- Marty Bent alleged that Coinbase lobbied to limit de minimis tax relief to stablecoins.
- Coinbase executives publicly denied the allegation and reiterated support for relief across digital assets.
- A draft Parity Act would restrict the exemption to regulated payment stablecoins, excluding Bitcoin.
- Multiple competing proposals on Capitol Hill are shaping the debate over de minimis and other exemptions.
Congress is moving toward an exemption from crypto taxes. The question is who it covers.
A bipartisan discussion draft from Representatives Max Miller (R-OH) and Steven Horsford (D-NV), circulating on Capitol Hill since December, would waive capital gains reporting on stablecoin transactions under $200, provided the tokens are dollar-pegged and issued by entities compliant with the GENIUS Act, signed into law last July.
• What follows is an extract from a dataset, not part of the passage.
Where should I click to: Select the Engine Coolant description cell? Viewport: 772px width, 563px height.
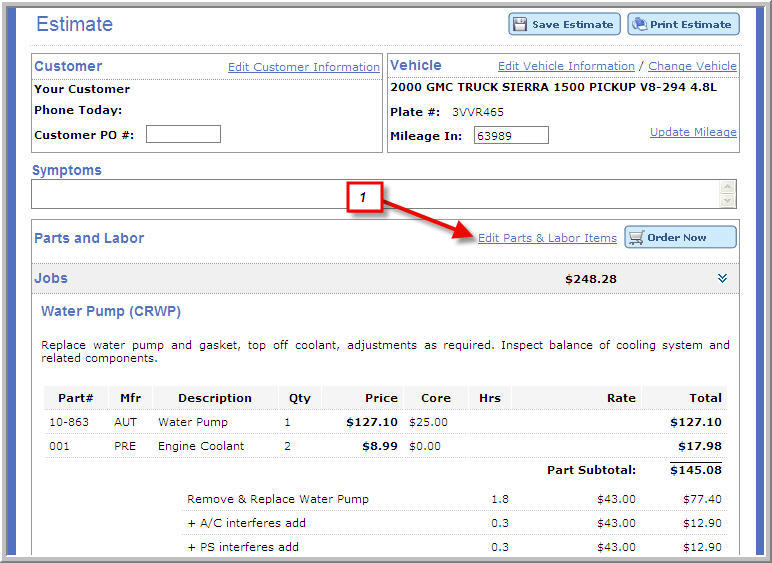[x=201, y=446]
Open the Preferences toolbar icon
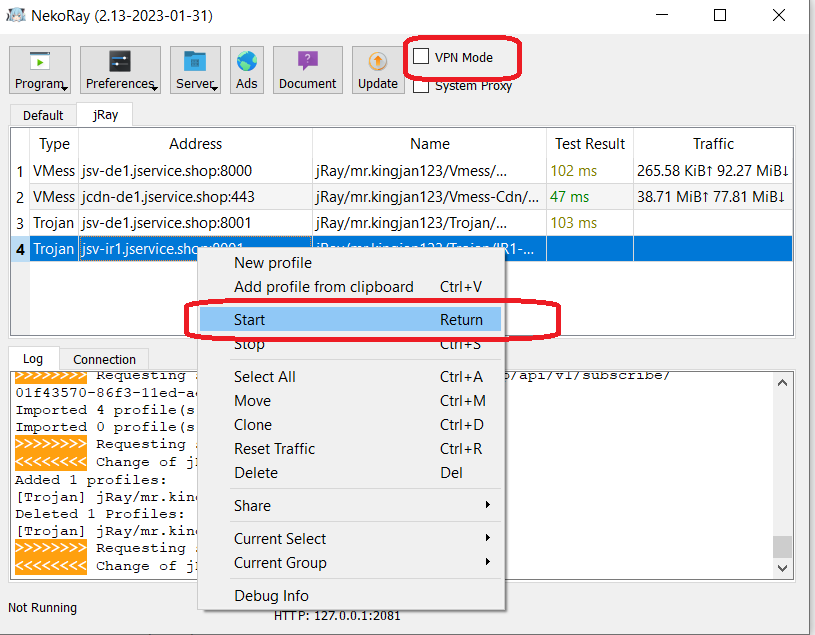 (120, 62)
Bitcoin isn’t included. That omission has sparked a lobbying dispute that has now reached the country’s largest crypto exchange.
Coinbase in the Crossfire
Ten31 managing partner Marty Bent alleged this week that Coinbase lobbyists visited congressional offices and argued that Bitcoin is not money, pressing instead for a stablecoin-only exemption that would benefit USDC, a token co-issued with Circle, from which Coinbase earns reserve revenue. Bent cited three sources close to the discussions.
Coinbase pushed back immediately. Chief Policy Officer Faryar Shirzad called the account “a total lie,” insisting the company has pushed for tax relief covering all digital assets since 2017. Block CEO Jack Dorsey publicly questioned Coinbase CEO Brian Armstrong about the allegation; Armstrong flatly denied it. Neither Dorsey nor any independent source has since produced documentation supporting Bent’s version of events.
The conflict illustrates a dynamic that crypto tax attorney Jason Schwartz described in blunt terms: companies lobby for whichever provisions align with their business model, not necessarily against everything else.
A Diverging Legislative Landscape
The Miller-Horsford draft has a Senate counterpart that reads very differently. Senator Cynthia Lummis introduced S.2207 last July with a $300-per-transaction threshold and a $5,000 annual cap, and that version explicitly includes Bitcoin alongside stablecoins. The shift toward stablecoin-only language in the House draft represents a notable departure from the original bipartisan framework.
The Bitcoin Policy Institute has met with 19 congressional offices in recent months, arguing that a stablecoin-only carve-out leaves Bitcoin payments fully taxable and that network fees, paid in Bitcoin even on otherwise exempt stablecoin transactions, would still trigger reporting obligations.
The group is pushing for a value-based threshold of up to $600 per transaction, with an annual cap of about $20,000.
Neither bill has advanced out of committee. Miller has said he expects broader legislation to move before August 2026. Whether Bitcoin retains any footing in the final text will depend on which competing interests prove more persuasive as that deadline approaches.